▸ **YOUR OBJECTIVE**
Arrange the entries as a two-column CSV with the columns text and answer, one row per entry, with each value in a single quoted field and line breaks changed to spaces. Begin at the line that has "This screenshot has", stop after the line that has "click(259, 406)", and leave the pictures out.

▸ **MATERIAL FOR THIS EXERCISE**
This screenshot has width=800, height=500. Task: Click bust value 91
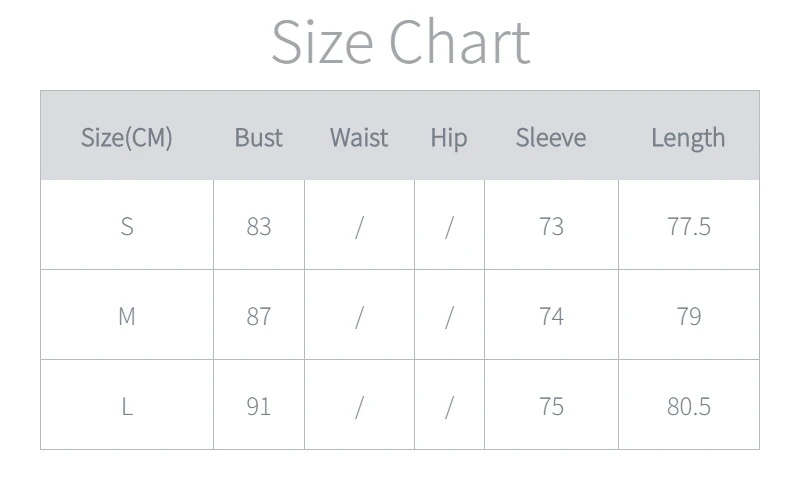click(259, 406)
* * *
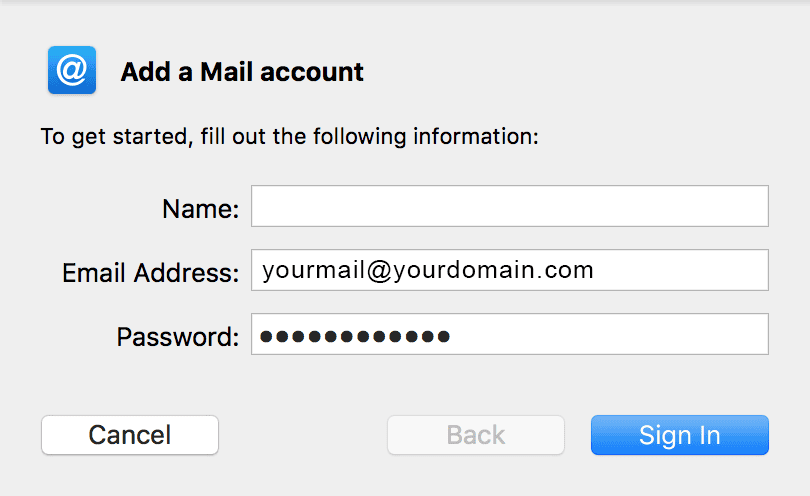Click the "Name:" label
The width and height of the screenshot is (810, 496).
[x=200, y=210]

▸ **WRITTEN SOLUTION**
text,answer
"This screenshot has width=800, height=500. Task: Click bust value 91","click(259, 406)"